Hello! I’m an associate professor in the department of Social, Health & Organisational Psychology at Utrecht University. Currently, I lead the human+ team, a young team consisting of early carreer researchers investigating social cognition and social dynamics in the age of AI. Our research is generously funded by the ERC, NWO, and Utrecht University. From 2020 to 2024, I was an assistant professor in the same department. From 2017 to 2020 I was a postdoc in the Social Brain in Action Laboratory within the Institute of Neuroscience and Psychology, University of Glasgow, Scotland. In bonny Scotland I was advised by Professor Emily Cross and part of the Social Robots project in which we studied how humans perceive and interact with robots (go #teamSoBots!). Prior to that I was a postdoc in the Brain and Emotion Laboratory, Maastricht University, The Netherlands and the Department of Psychiatry and Mental Health at the University of Cape Town, South Africa (2015-2016). Between 2011 and 2015, I completed my PhD under the supervision of Professor Beatrice de Gelder at Tilburg University. In 2016, I successfully defended my dissertation entitled “Sympathy for the Devil - On the Neural Mechanisms of Threat and Distress Reactivity”.

Research Project
Hybrid Families: towards an understanding of families in the age of AI

Research question: How can the social dynamics of families be described when interfacing with AI? Can this new description map AI-mediated changes in families’ social dynamics at both the behavioural and brain level?

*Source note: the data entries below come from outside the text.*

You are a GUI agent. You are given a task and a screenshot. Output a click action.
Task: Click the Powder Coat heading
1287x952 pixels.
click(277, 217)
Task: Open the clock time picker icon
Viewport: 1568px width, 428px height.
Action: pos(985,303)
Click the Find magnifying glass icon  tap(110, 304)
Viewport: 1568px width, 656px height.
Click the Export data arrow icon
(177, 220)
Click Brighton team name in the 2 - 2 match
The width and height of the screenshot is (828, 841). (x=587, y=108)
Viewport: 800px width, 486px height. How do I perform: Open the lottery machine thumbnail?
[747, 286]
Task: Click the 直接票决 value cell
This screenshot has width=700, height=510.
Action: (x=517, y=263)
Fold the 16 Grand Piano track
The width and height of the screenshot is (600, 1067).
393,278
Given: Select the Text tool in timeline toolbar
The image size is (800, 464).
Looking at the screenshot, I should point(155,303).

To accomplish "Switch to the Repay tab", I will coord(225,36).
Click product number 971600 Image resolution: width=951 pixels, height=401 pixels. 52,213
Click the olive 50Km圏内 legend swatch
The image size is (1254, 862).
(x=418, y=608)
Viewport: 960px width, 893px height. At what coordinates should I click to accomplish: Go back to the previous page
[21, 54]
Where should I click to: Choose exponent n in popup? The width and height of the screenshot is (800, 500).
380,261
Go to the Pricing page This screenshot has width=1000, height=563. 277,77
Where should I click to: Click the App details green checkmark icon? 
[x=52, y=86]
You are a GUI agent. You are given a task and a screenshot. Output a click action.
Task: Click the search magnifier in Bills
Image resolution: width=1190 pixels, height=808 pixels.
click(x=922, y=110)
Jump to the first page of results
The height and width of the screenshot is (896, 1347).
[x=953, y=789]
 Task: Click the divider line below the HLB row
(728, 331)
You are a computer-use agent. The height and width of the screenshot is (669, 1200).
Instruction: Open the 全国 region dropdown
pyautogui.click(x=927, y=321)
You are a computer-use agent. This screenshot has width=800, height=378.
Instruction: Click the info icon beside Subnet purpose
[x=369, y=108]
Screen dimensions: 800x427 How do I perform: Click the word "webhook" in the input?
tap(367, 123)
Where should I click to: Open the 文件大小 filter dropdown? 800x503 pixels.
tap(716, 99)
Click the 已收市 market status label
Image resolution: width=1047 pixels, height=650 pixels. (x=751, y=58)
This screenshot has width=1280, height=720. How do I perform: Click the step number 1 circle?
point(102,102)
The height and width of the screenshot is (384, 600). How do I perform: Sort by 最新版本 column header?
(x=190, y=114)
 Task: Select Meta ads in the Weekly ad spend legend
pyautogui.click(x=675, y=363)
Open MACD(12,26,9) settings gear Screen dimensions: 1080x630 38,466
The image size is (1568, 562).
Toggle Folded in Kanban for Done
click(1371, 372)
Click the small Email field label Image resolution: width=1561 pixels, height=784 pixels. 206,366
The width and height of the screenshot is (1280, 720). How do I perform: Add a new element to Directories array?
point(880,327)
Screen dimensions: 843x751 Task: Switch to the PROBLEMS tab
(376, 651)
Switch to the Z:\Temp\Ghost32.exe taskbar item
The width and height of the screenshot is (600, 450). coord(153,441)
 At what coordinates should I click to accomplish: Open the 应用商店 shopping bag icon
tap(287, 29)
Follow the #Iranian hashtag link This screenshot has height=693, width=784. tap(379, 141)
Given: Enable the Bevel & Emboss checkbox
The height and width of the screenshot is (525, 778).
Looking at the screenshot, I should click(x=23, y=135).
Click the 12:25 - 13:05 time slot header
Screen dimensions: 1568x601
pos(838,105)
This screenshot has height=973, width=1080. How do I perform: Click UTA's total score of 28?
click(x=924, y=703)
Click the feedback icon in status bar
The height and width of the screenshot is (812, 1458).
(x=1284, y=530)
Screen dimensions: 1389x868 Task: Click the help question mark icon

Pets have long been a part of family life, living in homes and shaping social dynamics. Now, AI agents are beginning to do the same, gradually integrating into everyday family environments. But how should these new agents be defined? Are they mere objects or tools, or do they take on roles similar to siblings, pets, or even full-fledged family members? And do they bring families closer together or push them apart?

Despite the fundamental role families play in human life, research in psychology, social neuroscience, and human-AI interaction has largely focused on individuals. This project seeks to develop a new framework for understanding family dynamics in the age of AI, mapping AI-driven changes at both behavioral and neural levels.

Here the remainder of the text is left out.